En el Pleno del Consejo Territorial, celebrado el pasado 12 de abril, se acordó debatir y, en su caso, aprobar las propuestas en este mes de junio.

¿Y para fomentar los servicios y prestaciones dirigidos a promover la autonomía personal?
También en el Pleno del Consejo Territorial, se acordó formar un equipo para analizar la calidad y adecuación de la cartera de servicios y prestaciones a la situación de las personas dependientes. Las medidas de fomento y mejora de estos servicios y prestaciones estarán listas en este mes. La idea primordial es que exista un principio de equidad en todo el territorio nacional para que cualquier dependiente tenga unos servicios similares en el conjunto de España. Se va a establecer un baremo único de valoración, con criterios comunes y homogéneos, que permita a los beneficiarios el acceso al sistema en condiciones de igualdad. Y después, que cada región vaya más allá si lo desea, pero con sus propios recursos.

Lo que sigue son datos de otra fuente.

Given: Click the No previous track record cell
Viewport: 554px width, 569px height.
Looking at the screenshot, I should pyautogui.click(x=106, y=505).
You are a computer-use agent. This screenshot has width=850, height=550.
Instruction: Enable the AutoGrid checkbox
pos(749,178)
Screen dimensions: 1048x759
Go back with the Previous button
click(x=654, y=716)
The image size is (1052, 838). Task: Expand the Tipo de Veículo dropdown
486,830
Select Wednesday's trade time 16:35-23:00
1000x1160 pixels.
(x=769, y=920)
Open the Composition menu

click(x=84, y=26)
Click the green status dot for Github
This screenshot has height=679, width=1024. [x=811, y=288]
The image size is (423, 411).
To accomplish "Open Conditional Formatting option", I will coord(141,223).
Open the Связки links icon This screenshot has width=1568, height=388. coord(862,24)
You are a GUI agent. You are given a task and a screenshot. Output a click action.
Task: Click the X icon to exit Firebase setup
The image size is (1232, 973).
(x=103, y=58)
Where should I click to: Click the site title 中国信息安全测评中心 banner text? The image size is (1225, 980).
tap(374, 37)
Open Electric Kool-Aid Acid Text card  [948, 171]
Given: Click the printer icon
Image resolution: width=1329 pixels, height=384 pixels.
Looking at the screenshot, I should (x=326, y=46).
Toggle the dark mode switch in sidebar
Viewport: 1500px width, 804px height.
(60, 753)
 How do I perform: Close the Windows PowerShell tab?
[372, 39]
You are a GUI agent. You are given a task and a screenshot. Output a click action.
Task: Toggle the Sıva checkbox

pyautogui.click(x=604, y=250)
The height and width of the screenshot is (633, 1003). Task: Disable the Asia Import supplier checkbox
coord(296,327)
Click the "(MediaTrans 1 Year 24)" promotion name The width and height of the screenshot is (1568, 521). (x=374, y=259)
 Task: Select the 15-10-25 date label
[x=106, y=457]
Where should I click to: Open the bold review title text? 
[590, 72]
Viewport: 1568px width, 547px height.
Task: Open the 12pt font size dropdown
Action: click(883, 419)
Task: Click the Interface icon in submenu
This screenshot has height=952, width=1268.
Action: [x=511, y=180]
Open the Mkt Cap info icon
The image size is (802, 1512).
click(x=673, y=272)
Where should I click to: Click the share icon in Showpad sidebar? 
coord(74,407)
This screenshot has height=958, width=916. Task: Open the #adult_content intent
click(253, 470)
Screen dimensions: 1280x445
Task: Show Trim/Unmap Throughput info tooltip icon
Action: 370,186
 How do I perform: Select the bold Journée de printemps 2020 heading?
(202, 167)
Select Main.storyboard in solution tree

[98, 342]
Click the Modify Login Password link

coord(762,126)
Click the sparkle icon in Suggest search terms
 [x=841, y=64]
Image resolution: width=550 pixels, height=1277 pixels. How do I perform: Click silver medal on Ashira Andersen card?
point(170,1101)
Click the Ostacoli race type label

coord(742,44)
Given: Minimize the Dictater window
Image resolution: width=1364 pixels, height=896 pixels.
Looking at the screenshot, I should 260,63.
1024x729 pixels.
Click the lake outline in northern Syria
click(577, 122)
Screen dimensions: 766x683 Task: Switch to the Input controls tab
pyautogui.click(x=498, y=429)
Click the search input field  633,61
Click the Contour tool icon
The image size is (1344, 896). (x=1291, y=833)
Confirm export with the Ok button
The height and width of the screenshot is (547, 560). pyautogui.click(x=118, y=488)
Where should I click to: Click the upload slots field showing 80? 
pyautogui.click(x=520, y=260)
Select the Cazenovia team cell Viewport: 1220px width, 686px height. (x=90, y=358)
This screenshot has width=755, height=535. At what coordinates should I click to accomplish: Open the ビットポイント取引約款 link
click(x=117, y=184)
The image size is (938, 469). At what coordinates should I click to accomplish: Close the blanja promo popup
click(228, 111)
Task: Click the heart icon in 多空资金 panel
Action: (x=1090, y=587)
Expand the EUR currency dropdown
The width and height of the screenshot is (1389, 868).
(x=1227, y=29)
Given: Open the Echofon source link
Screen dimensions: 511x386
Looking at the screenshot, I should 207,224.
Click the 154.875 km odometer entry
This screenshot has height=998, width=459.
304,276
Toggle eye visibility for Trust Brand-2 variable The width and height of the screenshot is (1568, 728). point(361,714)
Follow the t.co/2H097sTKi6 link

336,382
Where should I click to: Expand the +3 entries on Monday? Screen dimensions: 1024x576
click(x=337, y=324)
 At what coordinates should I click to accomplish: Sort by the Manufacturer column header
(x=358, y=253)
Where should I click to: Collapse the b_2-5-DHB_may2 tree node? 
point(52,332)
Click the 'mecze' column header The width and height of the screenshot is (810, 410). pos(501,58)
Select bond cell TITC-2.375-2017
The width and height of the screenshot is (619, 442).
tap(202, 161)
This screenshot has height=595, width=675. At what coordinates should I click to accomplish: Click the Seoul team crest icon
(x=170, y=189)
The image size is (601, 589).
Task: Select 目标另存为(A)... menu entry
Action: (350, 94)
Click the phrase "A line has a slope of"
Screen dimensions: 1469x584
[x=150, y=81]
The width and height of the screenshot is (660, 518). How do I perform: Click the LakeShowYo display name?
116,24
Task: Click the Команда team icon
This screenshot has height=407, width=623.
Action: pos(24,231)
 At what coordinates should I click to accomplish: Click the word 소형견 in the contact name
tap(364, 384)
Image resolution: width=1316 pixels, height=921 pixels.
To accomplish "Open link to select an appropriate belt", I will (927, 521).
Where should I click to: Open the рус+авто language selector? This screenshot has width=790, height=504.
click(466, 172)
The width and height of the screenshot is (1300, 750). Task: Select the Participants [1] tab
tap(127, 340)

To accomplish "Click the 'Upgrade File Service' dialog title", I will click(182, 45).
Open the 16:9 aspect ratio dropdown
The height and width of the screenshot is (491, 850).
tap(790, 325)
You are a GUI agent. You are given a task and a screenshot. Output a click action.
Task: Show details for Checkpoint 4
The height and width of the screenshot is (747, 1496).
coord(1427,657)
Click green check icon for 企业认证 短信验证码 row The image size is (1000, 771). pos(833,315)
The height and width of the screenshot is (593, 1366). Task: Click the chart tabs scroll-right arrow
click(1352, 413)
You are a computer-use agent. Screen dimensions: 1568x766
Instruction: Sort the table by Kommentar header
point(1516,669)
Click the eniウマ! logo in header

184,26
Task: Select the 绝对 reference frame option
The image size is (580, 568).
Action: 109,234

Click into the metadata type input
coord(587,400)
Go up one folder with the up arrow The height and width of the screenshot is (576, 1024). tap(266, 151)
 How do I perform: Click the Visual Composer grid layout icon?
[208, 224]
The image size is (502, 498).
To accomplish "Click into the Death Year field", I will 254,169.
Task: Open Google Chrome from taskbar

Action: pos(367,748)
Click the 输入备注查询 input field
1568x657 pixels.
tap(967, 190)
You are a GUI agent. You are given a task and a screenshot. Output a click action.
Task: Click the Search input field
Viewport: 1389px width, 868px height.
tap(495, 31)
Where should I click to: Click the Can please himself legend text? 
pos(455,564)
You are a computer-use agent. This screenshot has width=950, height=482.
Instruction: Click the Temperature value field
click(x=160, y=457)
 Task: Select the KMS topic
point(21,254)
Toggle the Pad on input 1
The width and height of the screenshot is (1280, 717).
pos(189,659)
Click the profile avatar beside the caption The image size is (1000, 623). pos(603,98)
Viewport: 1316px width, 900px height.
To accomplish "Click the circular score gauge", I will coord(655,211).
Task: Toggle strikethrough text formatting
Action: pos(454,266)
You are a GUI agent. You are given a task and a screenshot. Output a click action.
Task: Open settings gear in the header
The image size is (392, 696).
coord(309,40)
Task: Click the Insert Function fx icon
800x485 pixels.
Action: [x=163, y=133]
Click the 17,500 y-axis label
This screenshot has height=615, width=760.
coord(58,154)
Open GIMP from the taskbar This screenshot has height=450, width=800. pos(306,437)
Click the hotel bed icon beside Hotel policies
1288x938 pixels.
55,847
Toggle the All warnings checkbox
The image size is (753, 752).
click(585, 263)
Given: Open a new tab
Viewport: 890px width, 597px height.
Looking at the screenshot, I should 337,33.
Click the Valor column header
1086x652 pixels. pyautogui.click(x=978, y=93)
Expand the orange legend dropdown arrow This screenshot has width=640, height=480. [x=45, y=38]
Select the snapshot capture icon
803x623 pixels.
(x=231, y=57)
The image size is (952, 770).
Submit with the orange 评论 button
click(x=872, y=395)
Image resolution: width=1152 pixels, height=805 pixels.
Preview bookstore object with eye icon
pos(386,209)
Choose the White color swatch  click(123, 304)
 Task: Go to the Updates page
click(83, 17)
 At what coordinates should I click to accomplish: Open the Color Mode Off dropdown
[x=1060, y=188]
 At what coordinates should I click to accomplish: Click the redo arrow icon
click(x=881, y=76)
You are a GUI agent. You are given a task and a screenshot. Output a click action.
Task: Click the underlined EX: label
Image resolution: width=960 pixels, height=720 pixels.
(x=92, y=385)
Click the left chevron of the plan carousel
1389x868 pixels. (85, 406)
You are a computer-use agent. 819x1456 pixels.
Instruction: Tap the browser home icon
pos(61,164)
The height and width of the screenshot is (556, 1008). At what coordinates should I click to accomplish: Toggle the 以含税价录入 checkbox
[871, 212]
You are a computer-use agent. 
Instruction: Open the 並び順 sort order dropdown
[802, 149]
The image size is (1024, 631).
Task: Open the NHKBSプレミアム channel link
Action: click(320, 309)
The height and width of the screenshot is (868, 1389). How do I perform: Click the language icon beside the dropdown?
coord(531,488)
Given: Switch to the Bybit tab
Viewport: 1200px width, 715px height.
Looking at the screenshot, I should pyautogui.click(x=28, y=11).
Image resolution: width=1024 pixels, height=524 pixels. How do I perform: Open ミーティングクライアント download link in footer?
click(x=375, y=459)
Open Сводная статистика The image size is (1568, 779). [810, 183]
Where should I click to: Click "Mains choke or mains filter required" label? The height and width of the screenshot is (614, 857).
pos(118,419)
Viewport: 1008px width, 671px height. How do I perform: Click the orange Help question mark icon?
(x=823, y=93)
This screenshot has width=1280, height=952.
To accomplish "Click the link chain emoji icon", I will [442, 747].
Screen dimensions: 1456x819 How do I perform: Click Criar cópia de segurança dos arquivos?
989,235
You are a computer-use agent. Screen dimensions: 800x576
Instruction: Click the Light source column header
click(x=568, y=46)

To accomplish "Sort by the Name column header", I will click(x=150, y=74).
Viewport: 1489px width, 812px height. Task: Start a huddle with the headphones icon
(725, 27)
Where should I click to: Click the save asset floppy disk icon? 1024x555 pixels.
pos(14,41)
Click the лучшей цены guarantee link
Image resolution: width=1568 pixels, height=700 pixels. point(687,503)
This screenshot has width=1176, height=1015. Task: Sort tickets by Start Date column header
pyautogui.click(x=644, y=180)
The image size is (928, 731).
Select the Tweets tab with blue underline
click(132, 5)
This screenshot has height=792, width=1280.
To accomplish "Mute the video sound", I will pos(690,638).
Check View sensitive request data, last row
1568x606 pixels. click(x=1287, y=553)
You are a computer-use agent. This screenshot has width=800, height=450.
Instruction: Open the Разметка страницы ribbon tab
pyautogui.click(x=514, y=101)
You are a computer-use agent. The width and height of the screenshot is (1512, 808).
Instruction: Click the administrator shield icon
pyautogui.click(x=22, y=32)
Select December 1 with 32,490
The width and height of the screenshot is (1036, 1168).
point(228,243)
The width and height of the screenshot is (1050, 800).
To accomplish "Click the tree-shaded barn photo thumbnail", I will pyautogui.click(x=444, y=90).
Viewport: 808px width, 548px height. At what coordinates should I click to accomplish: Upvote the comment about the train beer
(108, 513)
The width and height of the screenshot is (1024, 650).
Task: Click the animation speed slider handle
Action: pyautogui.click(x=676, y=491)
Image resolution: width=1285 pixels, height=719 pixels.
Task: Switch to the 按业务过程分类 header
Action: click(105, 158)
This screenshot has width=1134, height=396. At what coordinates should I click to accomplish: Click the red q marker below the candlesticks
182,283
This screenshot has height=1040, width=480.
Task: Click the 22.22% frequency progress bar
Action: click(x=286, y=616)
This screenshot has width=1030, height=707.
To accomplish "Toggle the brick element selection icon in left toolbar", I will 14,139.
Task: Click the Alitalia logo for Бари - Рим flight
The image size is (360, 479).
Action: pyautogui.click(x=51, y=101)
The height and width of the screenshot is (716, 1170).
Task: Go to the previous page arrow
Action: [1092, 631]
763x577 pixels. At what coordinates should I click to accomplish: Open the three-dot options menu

Por último, ¿en qué consistirá el Pacto por la Sanidad y los Servicios Sociales? ¿Se podría traducir en una coordinación sociosanitaria real y efectiva?
Nuestro objetivo es sentar las bases de un modelo sostenible y de calidad, para que las personas tengan garantizada la mejor atención ante la enfermedad o la dependencia. El Sistema Nacional de Salud va a seguir siendo un sistema universal, público, gratuito y de excelencia; por ello, queremos implantar, por primera vez en nuestro país, un modelo sociosanitario en el que la Sanidad y los Servicios Sociales caminen juntos y en la misma dirección, y sean capaces de responder a las necesidades de la ciudadanía.